Cancer immunotherapy by NC410, a LAIR-2 Fc protein blocking LAIR-collagen interaction

• Published in: bioRxiv
• Main Authors: M Inês Pascoal Ramos, Tian, Linjie, De Ruiter, Emma J, Chang, Song, Paucarmayta, Ana, Singh, Akashdip, Elshof, Eline, Vijver, Saskia V, Shaik, Jahangheer, Bosiacki, Jason, Cusumano, Zachary, Liu, Linda, Langermann, Sol, Willems, Stefan, Flies, Dallas, Linde Meyaard
• Format: Paper
• Language: English
• Published: Cold Spring Harbor Cold Spring Harbor Laboratory Press 22.10.2020
• Subjects: Cancer immunotherapy; Collagen; Extracellular matrix; Fc receptors; Immunoglobulin G; Immunoglobulins; Immunotherapy; Lymphocytes T; Tumors
• DOI: 10.1101/2020.10.21.349480

Abstract Collagens are a primary component of the extracellular matrix and are functional ligands for the inhibitory immune receptor leukocyte associated immunoglobulin-like receptor-1 (LAIR-1). Leukocyte associated immunoglobulin-like receptor-2 (LAIR-2) is a secreted protein that can act as a decoy receptor by binding collagen with higher affinity than LAIR-1. We propose that collagens promote immune evasion by interacting with LAIR-1 and that LAIR-2 could release LAIR-1 mediated immune suppression. Analysis of public datasets shows high LAIR-2 expression being associated with a favorable outcome in certain tumors.
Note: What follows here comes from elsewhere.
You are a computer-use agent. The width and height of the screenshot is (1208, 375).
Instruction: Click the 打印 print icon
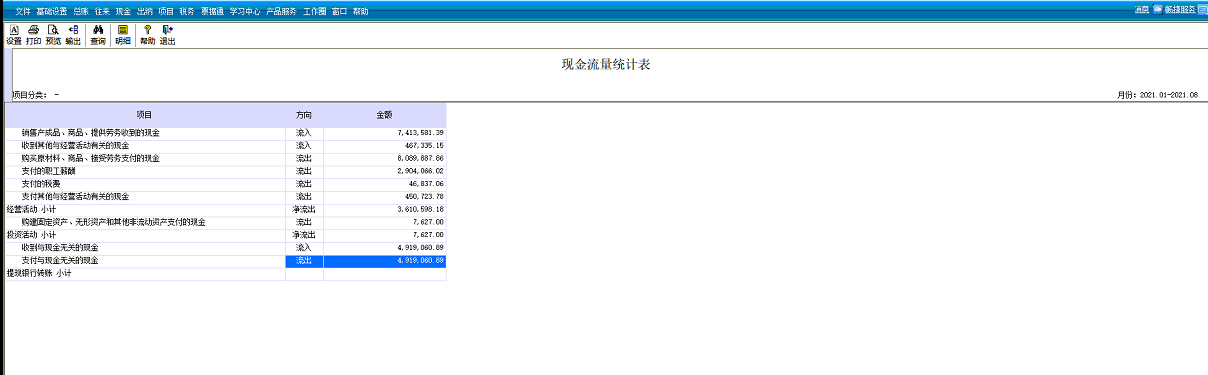point(33,35)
We designed a dimeric LAIR-2 with a functional IgG1 Fc tail, NC410, and showed that NC410 reduces tumor growth and increases T cell expansion and effector function in humanized tumor models. Immunohistochemical analysis of human tumors shows that NC410 binds to collagen-rich areas where LAIR-1+ immune cells are localized. Our findings show that NC410 might be a powerful new strategy for cancer immunotherapy for immune-excluded tumors.